Amazonサイトから領収書をダウンロードしてファイル名を次のようにします。
「 20220131_アマゾンジャパン合同会社_110000 」
つまり、「日付_取引先_金額」という規則性を持ったファイル名にします。
数字はすべて半角で入力します。
フォルダに保存すると次のように並びます。
これを前述のフォルダ内を検索する方法で、検索します。
ここでもう一度検索要件を確認しておきます。
- 取引年月日その他の日付、取引金額及び取引先を検索できる
- 日付又は金額については、その範囲を指定して検索できる
- 2以上の任意の項目を組み合わせて検索できる
まずは、1つ目の要件である「取引年月日その他の日付、取引金額及び取引先を検索できる」について、Macを例に確認していきます。
⑴ 日付の検索
2022年2月28日の領収書を検索します。
⑵ 取引先の検索
「ABCカンパニー株式会社」の領収書を検索します。
⑶ 金額の検索
「330,000」の領収書を検索をします。
このように要件である「取引年月日、取引金額及び取引先」は検索可能であることがわかりました。
ただ、この方法では残りの次の2つの検索要件を満たすことはできません。
- 日付又は金額については、その範囲を指定して検索できる
- 2以上の任意の項目を組み合わせて検索できる
では、どうするかというと実は、この2つの要件には緩和措置があり、次のことをすれば、この2つの要件は不要になります。
税務職員による質問検査権に基づくダウンロードの求めに応じることができるようにしている場合は、次の要件は不要。
- 日付又は金額については、その範囲を指定して検索できる
- 2以上の任意の項目を組み合わせて検索できる
要するに、税務調査のときに、「その領収書をダウンロードしてください。」と言われたら、それに応じ、すぐに出力して、税務職員に見せれる状態になっているということです。
つまり、すぐダウンロードする心の準備と、物理的に税務職員に見せれる状態(画面に映せる、または紙で印刷できる状態)になっているという意味です。
これをできるようにしていれば、2つの要件が免除になり、1つ目の「取引年月日その他の日付、取引金額及び取引先を検索できる」これができれば検索要件はパスです。
この方法は、コストをとにかくかけずに、なるべく楽に済ませたいという方に向いています。
ただし、税務調査のときに、ダウンロードの求めに応じることが約束されていると税務調査官がパソコン内を調査するハードルがかなり下がるでしょう。
これが嫌だという場合は、他の方法を選択する必要があります。
以上「検索機能の確保」要件を満たすための具体的な2つの方法を紹介しました。
まとめ|電子帳簿保存法の検索要件
これまでの内容を確認します。
電子取引データに関する電子帳簿保存法で求めている電子保存するための要件の1つである検索機能の確保については、次の3つの方法の検索機能を確保することが原則です。

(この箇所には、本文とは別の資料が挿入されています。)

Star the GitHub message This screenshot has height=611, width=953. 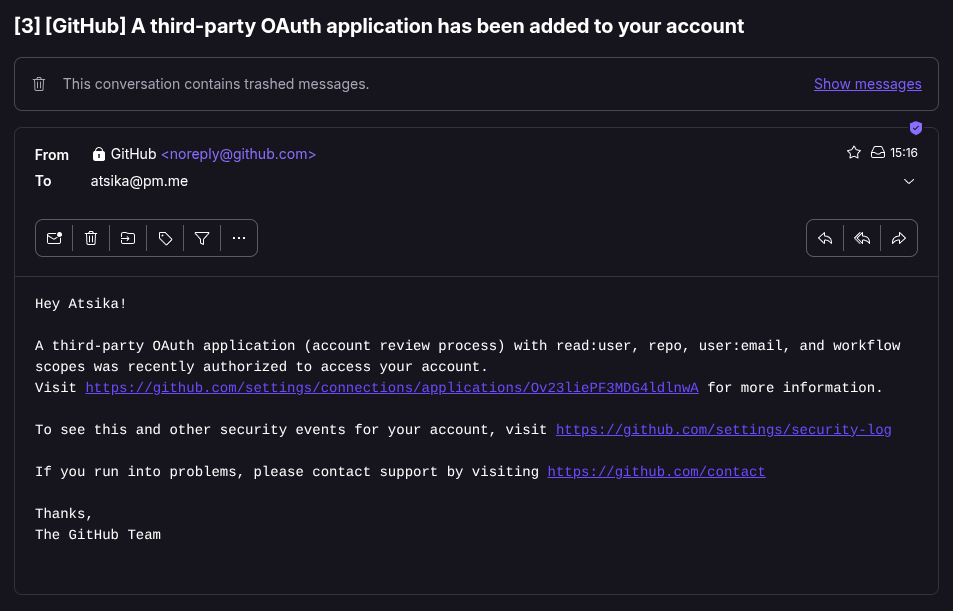pos(853,152)
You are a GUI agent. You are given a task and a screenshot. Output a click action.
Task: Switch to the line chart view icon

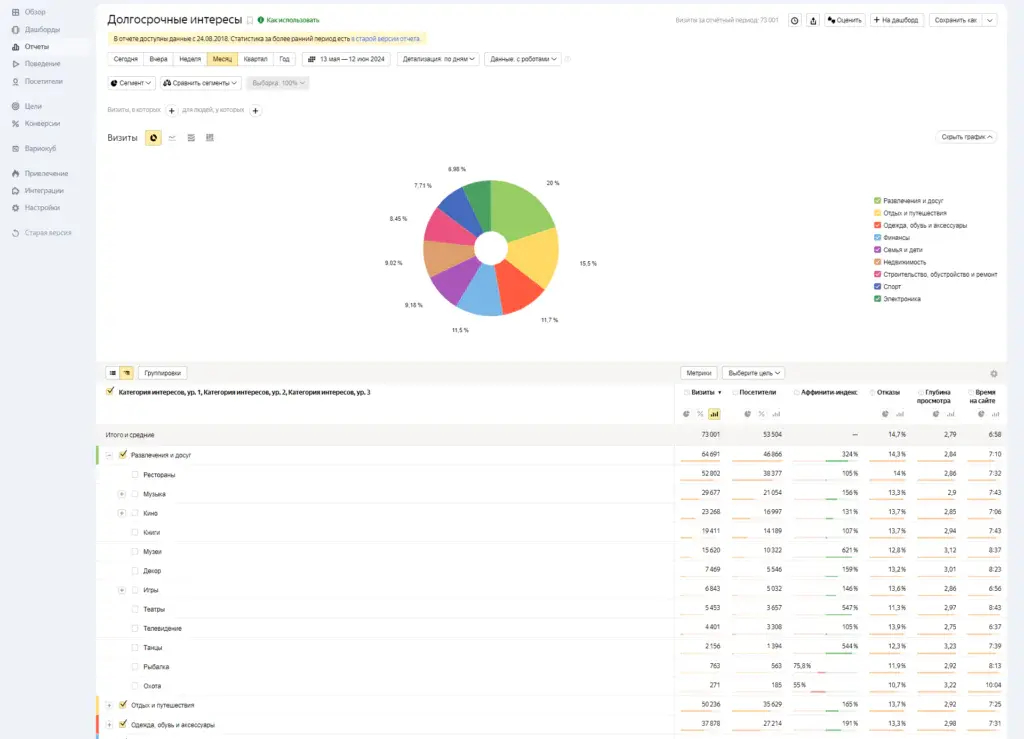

- 取引年月日その他の日付、取引金額及び取引先を検索できる
- 日付又は金額については、その範囲を指定して検索できる(緩和措置あり)
- 2以上の任意の項目を組み合わせて検索できる(緩和措置あり)
この3つの要件のうち2つは、次の条件を満たすことで不要になります。
税務職員による質問検査権に基づくダウンロードの求めに応じることができるようにしている場合は、次の要件は不要。
- 日付又は金額については、その範囲を指定して検索できる
- 2以上の任意の項目を組み合わせて検索できる
検索機能を確保する場合は、上記方法で確保することになりますが、この検索機能の確保の要件が不要なケースがあります。
それが次の3つのケースです。
- 基準期間の売上高が5,000万円以下の場合
- 電子取引データを出力した書面を取引年月日その他の日付及び取引先ごとに整理されたものを提示・提出できるようにしている場合
- 検索機能の確保の要件を満たすような方法を準備できない場合(猶予措置)
これらに該当している場合で、税務職員の求めに応じて電子取引データを提示または提出するようにしていれば検索機能の確保という要件すべてが免除されます。
この3つ目の猶予措置を使えばたいていの場合で、電子保存の要件すべてが免除されるので、実務では、検索機能のあるシステムを導入している以外はこの猶予措置を使って検索機能要件を確保しないというケースが多くなることが予想されます。
つまり、電子取引データを、税務職員に聞かれた場合にダウンロードできるように管理しやすい形で電子保存しておく、というのが猶予措置を適用した場合の運用の仕方になるかと思います。
電子取引データを電子帳簿保存法が定める方法で電子保存できるシステムを導入している場合は、しくしくとそのシステムで運用していくということになるでしょう。
これらの「検索機能の確保」要件をどのように満たすかは、自社が送受信する電子取引データによって最適な方法を見つけるということがこの電子帳簿保存法の義務化に対応する上で重要と言えるでしょう。